La faune est des plus remarquables. L’éléphant sauvage habite les forêts en troupes nombreuses. Les Birmans, qui vénèrent l’éléphant blanc à l’égal d’un dieu, ne savent pas utiliser cet animal comme font les Siamois. La Bombay Burmah Corporation, qui exploite les forêts de teck dans le royaume de Siam, a eu plusieurs milliers d’éléphans à son service depuis sa formation. Pas d’ouvriers au monde plus dociles, plus patiemment attachés à leur rude besogne. Les tigres, les léopards, les grands fauves, abondent dans les jungles. Le rhinocéros et le crocodile peuplent les parties basses des rivières. Le poisson, qui, avec le riz, est la nourriture principale des Birmans, est très abondant. Une des grandes industries des villages qui bordent l’Iraouaddy est d’en faire une pâte, qui, desséchée et fortement salée, se garde dans les habitations, ou elle répand une odeur des plus répulsives.
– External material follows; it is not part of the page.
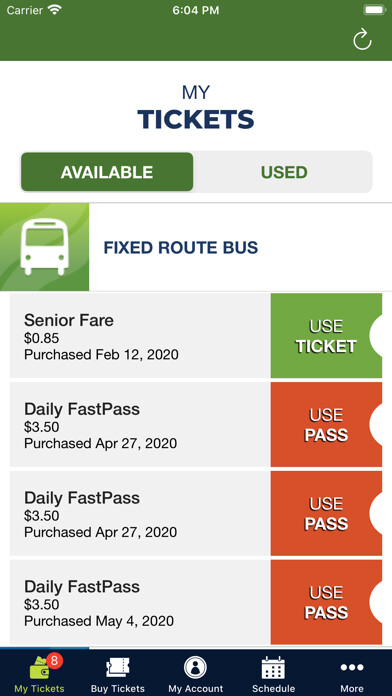Switch to the AVAILABLE tickets segment

[x=107, y=172]
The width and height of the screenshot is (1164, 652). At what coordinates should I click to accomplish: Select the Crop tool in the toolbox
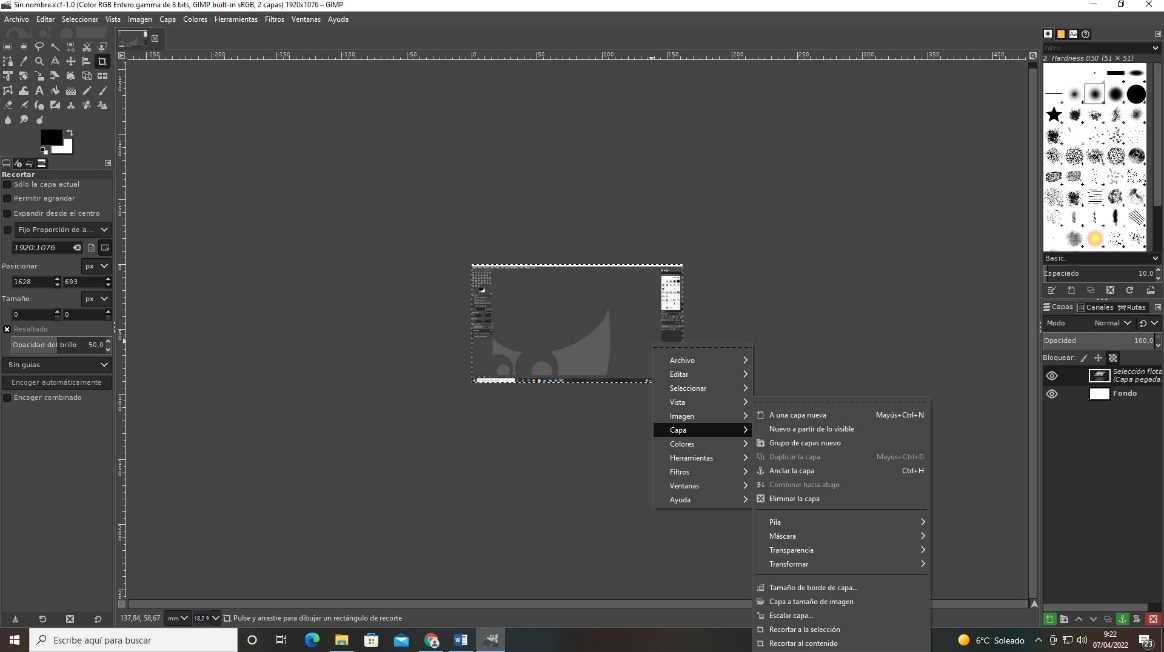(102, 61)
On ne trouve en Birmanie ni manufacture de soie ni manufacture de coton à l’européenne, mais il y a beaucoup de métiers à la main qui donnent des étoffes très belles en dessin et en couleur. Il est à craindre que les bas prix des produits fabriqués à Manchester, Glascow et Bombay ne ruinent la fabrication indigène. Il est bien à désirer que, ainsi qu’en Tunisie et en Algérie, où fonctionnent encore beaucoup de métiers indigènes, les tisseurs birmans continuent à produire ces soieries aux belles couleurs, aux dessins merveilleux, dont l’Asie possédait le secret avant nous.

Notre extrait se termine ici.